Djokovic, also the 2011 champion, hit 12 aces and 36 winners past world number 33 Kohlschreiber.
In other early action Monday, Spanish ninth seed Carla Suarez Navarro went down 6-2, 6-0 to Latvia's Jelena Ostapenko in just 52 minutes while Italian 24th seed Flavia Pennetta lost 6-3, 2-6, 6-4 to Kazakhstan's Zarina Diyas.
Two-time semi-finalist Victoria Azarenka, seeded 23, saw off Estonia's Anett Kontaveit 6-2, 6-1 and seventh seed Ana Ivanovic breezed past China's Fan Xu-yi 6-1, 6-1.
In the men's first round, Australia's 26th seed Nick Kyrgios, who knocked out Rafael Nadal last year, eased past Argentina's Diego Schwartzman 6-0, 6-2, 7-6 (8/6).
US Open champion Marin Cilic, the ninth seeded Croatian and a quarter-finalist at Wimbledon last year, got past Japanese qualifier Hiroki Moriya 6-3, 6-2, 7-6 (7/4).
On the first day of the 2015 championships, security was stepped up in the aftermath of the weekend massacre of 38 tourists in Tunisia, most of whom were British. Spectators were subjected to the usual bag checks at the entrances to the All England Club in southwest London, where police officers were visible around the perimeter and inside the grounds.

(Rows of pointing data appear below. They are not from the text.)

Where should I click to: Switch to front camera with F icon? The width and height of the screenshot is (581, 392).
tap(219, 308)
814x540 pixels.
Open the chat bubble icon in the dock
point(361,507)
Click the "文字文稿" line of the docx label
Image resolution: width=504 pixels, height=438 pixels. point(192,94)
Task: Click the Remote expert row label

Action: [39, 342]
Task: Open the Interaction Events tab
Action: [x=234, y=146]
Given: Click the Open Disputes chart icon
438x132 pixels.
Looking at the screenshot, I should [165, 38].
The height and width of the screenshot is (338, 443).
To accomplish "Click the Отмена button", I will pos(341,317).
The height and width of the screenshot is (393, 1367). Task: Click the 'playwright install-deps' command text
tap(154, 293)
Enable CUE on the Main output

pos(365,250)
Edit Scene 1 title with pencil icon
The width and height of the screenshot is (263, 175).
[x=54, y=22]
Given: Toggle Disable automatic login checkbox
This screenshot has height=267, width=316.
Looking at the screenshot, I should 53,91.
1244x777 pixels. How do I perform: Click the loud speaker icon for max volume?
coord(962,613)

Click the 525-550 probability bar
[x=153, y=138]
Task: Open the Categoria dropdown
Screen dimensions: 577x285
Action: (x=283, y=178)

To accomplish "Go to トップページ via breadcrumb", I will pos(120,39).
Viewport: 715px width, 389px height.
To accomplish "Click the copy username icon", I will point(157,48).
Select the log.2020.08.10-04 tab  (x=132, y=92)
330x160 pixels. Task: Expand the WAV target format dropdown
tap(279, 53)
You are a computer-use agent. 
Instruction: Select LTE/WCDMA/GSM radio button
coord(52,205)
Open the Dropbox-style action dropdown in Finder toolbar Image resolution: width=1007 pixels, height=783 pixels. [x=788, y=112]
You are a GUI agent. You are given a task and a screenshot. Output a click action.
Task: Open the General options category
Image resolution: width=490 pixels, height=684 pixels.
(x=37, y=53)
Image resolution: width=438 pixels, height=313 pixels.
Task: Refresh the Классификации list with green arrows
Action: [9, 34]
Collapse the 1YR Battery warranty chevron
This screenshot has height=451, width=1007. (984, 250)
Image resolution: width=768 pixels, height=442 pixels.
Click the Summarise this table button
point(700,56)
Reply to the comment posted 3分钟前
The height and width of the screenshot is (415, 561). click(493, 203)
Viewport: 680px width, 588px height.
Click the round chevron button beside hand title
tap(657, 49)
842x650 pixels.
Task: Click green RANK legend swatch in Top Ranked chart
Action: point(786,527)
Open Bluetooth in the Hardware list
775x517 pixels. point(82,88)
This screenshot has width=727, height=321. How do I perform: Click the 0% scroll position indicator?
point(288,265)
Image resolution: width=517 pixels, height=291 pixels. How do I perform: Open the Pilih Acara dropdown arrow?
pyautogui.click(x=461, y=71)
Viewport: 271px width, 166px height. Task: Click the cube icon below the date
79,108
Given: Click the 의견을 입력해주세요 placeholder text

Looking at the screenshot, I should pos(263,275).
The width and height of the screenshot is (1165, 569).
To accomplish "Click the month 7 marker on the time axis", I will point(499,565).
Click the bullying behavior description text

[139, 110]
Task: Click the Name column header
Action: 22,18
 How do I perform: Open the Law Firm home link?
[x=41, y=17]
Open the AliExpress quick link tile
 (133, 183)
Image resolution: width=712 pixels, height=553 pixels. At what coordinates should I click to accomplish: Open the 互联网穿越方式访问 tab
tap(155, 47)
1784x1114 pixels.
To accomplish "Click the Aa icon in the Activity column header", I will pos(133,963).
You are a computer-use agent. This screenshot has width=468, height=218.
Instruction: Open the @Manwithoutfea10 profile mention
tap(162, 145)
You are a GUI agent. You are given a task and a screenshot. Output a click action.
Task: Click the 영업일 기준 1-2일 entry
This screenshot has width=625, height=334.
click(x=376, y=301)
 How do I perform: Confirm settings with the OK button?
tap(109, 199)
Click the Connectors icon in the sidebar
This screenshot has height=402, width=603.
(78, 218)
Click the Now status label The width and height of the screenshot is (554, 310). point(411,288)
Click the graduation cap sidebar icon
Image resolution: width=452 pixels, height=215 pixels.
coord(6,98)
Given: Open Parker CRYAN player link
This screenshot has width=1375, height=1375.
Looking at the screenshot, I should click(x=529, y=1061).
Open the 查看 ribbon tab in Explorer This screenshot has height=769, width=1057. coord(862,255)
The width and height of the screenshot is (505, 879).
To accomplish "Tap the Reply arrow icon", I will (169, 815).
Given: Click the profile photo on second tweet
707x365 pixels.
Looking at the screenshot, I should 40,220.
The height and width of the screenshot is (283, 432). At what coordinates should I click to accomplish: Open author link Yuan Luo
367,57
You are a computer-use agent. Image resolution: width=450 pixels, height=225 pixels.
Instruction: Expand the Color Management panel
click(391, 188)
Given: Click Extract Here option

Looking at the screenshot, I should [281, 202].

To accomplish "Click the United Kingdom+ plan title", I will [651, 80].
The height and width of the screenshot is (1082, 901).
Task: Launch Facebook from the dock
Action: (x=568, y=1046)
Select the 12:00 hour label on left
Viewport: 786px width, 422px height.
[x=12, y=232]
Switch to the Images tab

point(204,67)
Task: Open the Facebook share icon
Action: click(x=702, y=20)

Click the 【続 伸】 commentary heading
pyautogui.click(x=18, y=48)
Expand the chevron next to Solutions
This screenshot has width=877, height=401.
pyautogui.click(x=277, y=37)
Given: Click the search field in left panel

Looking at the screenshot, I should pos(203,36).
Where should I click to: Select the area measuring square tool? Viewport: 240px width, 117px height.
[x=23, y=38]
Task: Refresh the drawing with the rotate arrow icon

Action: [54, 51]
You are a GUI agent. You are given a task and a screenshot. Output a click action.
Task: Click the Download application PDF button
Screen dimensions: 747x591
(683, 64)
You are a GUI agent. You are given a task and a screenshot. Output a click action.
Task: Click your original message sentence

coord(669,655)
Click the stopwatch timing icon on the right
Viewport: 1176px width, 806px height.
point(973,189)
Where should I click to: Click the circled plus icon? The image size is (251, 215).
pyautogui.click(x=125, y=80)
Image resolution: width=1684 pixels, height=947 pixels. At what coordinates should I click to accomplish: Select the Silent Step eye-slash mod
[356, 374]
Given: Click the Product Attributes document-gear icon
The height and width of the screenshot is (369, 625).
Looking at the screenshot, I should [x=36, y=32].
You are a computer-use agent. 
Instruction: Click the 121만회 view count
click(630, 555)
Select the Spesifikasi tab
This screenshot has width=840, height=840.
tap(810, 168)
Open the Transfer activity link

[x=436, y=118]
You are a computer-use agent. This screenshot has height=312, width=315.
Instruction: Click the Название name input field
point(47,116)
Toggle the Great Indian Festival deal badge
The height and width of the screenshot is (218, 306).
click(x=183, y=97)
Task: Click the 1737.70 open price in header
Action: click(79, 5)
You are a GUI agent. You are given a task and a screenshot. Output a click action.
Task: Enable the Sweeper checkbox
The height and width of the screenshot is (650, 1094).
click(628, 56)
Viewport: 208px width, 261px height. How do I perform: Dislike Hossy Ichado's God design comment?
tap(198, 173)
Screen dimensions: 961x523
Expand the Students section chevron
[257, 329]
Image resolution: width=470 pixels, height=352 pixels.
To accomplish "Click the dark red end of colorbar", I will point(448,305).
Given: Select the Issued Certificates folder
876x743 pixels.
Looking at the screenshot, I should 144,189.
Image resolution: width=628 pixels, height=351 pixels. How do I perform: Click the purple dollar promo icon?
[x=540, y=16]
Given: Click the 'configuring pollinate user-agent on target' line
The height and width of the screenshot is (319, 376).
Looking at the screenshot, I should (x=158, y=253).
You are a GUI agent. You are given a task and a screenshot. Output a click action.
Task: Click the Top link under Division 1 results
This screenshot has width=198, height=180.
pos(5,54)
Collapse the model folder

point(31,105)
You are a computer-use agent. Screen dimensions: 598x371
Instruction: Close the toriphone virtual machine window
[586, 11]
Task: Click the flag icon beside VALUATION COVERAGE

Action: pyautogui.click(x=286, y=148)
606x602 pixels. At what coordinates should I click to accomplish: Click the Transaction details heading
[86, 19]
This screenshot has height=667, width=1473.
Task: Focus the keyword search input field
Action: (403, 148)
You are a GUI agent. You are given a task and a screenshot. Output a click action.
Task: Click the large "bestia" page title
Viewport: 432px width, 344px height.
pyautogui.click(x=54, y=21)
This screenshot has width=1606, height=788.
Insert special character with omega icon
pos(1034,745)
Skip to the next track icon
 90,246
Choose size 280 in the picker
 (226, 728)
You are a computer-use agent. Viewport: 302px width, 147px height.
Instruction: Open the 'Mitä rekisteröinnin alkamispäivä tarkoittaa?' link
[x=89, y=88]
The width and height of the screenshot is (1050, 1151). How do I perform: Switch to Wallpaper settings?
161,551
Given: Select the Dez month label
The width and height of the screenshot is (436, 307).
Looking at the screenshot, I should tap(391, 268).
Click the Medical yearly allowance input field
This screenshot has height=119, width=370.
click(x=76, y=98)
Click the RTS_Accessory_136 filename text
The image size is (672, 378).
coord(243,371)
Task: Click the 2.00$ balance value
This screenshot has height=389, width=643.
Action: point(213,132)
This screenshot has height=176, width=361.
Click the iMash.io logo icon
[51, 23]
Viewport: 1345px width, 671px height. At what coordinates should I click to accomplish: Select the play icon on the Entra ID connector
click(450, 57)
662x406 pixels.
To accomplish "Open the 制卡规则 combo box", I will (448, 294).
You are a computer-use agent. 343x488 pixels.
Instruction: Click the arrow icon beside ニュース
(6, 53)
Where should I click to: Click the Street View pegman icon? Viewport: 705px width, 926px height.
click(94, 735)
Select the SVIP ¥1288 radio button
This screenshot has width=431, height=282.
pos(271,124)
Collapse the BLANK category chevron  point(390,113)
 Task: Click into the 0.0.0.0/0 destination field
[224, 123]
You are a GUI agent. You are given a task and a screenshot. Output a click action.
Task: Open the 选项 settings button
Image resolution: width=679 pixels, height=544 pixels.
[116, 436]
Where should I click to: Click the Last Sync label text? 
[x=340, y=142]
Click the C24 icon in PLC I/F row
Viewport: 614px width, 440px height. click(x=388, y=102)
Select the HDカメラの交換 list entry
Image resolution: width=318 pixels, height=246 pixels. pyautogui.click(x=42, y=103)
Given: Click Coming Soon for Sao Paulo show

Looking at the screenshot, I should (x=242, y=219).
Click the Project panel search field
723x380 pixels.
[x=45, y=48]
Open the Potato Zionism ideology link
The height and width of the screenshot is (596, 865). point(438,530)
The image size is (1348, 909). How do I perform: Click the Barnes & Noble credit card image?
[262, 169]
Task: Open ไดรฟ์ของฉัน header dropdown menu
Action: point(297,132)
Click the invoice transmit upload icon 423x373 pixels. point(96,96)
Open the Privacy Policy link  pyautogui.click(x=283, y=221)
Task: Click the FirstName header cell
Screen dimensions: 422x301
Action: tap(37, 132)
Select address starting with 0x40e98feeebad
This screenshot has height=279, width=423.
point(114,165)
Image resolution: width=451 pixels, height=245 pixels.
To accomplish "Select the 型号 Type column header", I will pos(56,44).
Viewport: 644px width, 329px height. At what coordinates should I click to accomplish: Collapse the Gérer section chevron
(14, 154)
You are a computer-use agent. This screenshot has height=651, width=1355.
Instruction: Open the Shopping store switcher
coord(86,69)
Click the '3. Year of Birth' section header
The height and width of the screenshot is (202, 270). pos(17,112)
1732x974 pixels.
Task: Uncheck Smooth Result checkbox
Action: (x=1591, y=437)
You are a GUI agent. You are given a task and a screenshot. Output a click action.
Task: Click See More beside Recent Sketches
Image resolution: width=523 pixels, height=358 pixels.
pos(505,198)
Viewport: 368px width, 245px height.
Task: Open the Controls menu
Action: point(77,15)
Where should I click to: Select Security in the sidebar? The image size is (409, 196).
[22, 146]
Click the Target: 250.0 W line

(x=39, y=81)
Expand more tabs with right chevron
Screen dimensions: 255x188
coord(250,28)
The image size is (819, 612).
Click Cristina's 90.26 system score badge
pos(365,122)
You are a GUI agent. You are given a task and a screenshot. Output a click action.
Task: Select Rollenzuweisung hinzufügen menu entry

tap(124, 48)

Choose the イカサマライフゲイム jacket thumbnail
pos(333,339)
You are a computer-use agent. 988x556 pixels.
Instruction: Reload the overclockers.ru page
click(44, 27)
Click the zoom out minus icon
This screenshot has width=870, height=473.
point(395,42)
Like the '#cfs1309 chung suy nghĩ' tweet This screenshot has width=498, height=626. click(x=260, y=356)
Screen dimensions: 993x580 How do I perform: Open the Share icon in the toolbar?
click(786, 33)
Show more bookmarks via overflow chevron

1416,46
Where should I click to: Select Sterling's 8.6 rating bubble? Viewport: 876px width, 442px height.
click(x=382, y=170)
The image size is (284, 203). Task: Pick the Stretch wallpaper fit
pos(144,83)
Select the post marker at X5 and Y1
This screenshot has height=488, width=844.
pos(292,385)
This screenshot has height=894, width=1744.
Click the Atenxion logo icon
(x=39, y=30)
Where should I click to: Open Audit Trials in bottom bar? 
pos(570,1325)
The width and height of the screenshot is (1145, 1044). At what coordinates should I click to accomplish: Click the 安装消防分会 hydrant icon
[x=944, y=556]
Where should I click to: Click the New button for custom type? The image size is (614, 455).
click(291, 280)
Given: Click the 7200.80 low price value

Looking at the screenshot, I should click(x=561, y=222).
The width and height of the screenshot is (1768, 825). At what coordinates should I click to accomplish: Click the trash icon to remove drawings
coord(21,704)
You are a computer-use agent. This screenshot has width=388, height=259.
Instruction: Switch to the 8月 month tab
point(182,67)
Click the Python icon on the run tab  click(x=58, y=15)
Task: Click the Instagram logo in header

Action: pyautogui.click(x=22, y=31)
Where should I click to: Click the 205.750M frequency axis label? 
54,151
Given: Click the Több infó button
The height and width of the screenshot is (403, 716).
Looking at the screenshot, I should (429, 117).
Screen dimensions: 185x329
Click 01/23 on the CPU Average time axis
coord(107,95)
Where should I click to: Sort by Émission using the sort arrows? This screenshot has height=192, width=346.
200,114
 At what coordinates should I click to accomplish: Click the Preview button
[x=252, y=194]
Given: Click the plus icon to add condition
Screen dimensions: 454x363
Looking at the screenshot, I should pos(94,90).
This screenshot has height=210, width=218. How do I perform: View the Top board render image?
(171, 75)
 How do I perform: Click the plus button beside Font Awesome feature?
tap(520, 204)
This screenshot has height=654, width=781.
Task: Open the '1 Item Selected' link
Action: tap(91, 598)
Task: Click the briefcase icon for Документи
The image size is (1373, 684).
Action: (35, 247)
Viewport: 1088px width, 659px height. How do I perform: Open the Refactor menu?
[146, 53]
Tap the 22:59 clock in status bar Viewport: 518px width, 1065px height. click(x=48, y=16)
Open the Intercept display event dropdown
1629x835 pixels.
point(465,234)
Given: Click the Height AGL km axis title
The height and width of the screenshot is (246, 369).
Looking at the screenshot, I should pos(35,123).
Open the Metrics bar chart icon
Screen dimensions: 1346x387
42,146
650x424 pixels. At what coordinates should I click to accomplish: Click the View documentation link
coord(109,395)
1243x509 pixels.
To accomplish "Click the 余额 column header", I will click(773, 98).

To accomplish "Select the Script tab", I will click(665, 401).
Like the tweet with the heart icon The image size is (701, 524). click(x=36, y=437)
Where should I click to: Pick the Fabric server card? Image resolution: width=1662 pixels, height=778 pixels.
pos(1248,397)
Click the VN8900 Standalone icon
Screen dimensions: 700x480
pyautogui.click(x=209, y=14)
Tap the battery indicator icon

Britain's national terror threat level is currently at "severe", meaning an attack is considered highly likely.
Police said that extra officers would be on duty patrolling the area, while road closures and a "highly mobile reserve that can respond to emerging incidents" were also in place.
As well as security, fans and players were also bracing themselves for a rare British heatwave.
On Tuesday and Wednesday, temperature are expected to be in the low to mid-30s.
One British newspaper even breathlessly predicted that Wednesday would sweat in 36 degrees, the highest ever recorded at the tournament.